The interchange fee variable rate depends on many factors, such as the credit card association brand, how secure the transaction is (qualified, mid-qualified or non-qualified, depending on whether the card is present or not), whether the user is entering a PIN, and the type of card used. Reward cards have a higher interchange fee than non-reward cards. In general, bus single-ride ticket transaction values fall into what credit card associations call small-ticket items. These are assigned lower interchange fees — 4 cents for the flat rate, and 1.55 percent to 2.2 percent or more depending on the type and brand of card.
Different from the acquirer bank’s fee, the Network Association and Brand Usage (NABU) for MasterCard or Acquirer’s Processing Fee for VISA are important cost factors. This flat fee is a little less than 2 cents per transaction. Between this flat fee and the flat fee related to interchange, the cost per transaction is already 6 cents.
Other credit transaction costs involve an assessment fee of 0.11 percent by the card association brand, authorization and settlement fees and other cashless fees such as the operator’s acquirer bank fees and gateway provider fees, which could add another few cents to the flat rate and over 11 basis points to the variable rate.
All totaled, a flat rate per small ticket credit card transaction could quickly run higher than 10 cents per transaction. The variable component of the credit card transaction could quickly climb above 2 percent depending on the card.
So where does that put the total cost of a credit transaction as a percentage of the transaction value? The answer depends on the transaction amount. For a single-ride bus ticket that costs $1.00 to $1.50, the cost for a credit transaction could be anywhere between 9 and 13 percent.
In addition, credit card transaction fees have been on a steady increase. Interchange fees have more than doubled in the last 10 to 15 years with no reprieve in sight.
Debit transaction costs
Agitated at the high cost of a credit transaction? Relieved there is a debit option? You might think debit transactions are cheaper than credit transactions, but you’d be wrong. While this was true not too long ago, the Durbin Amendment changed everything.

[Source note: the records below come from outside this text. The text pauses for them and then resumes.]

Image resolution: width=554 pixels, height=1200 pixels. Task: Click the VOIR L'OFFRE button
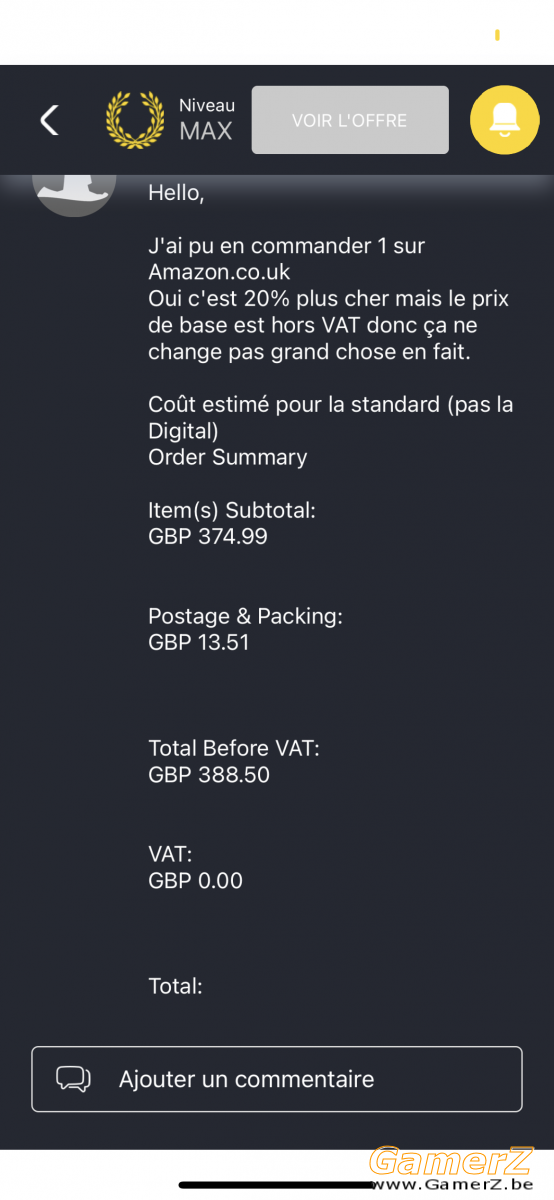pyautogui.click(x=350, y=120)
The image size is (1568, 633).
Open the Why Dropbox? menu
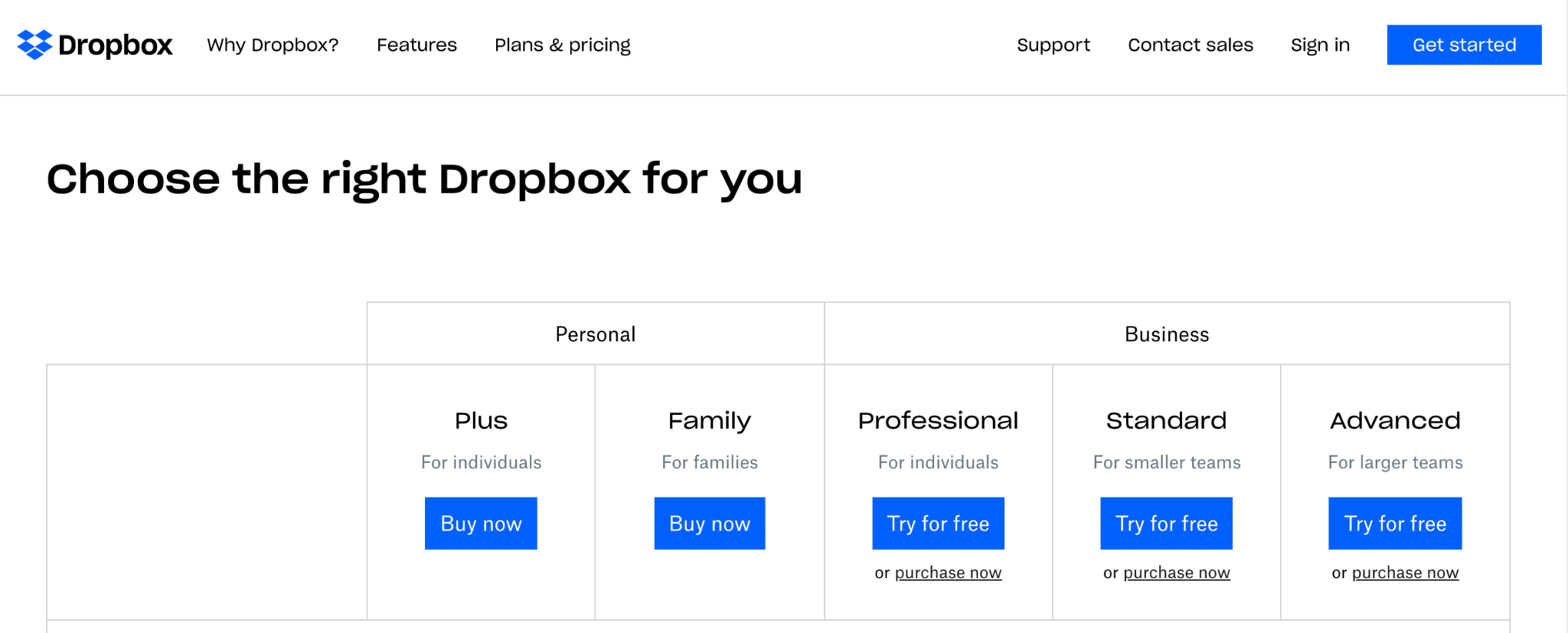[273, 45]
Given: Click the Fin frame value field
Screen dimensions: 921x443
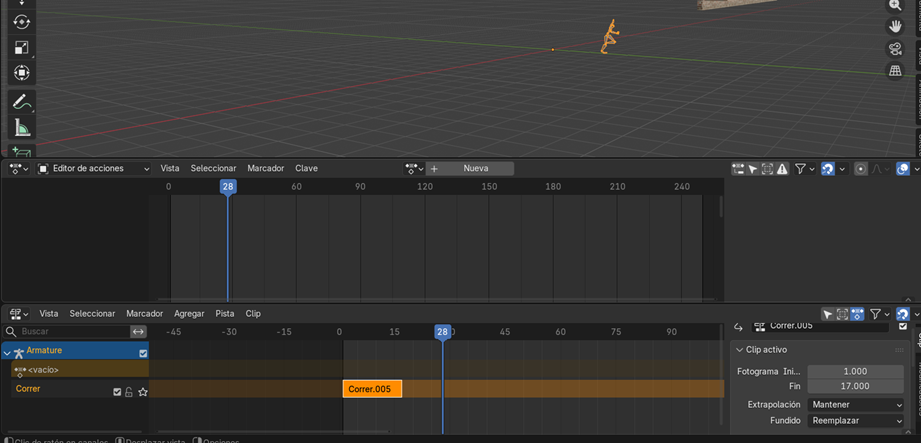Looking at the screenshot, I should pos(855,386).
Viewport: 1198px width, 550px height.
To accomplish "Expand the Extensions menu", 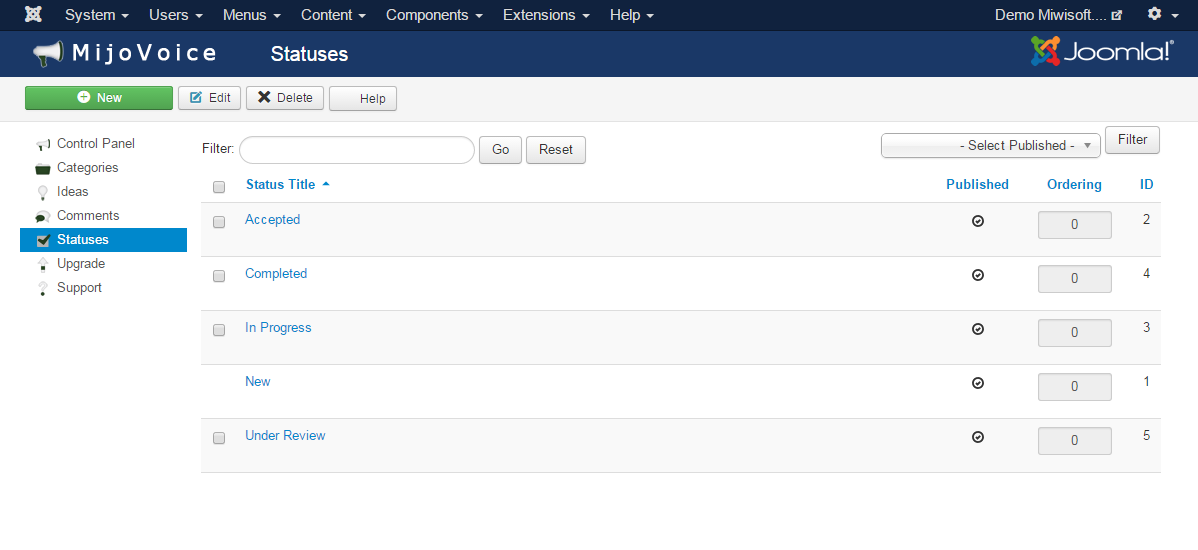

The Durbin Amendment introduced a single-tiered debit transaction cost structure. Regardless of the transaction value, the interchange fee for a debit transaction is now .04 percent plus 21 cents — the flat rate component of the regulated debit transaction interchange fee. Where does this put the cost of a debit transaction for a single-ride bus ticket valued at $1.00 to $1.50? It makes the cost of a credit transaction look cheap in comparison.
A word of caution
Is cash really more expensive to manage? A word of caution to bus operators: To enthusiastically assume cash is more expensive to manage than cashless transactions may not be entirely correct. Cash payments may actually be better for the bottom line.